# Problem to work on
Every record must come back exactly as given.

[Records from a data collection]

--

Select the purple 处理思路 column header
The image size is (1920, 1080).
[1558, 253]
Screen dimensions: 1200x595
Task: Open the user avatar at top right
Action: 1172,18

--

# Solution
Select the purple 处理思路 column header
The image size is (1920, 1080).
[1558, 253]
Screen dimensions: 1200x595
Task: Open the user avatar at top right
Action: 1172,18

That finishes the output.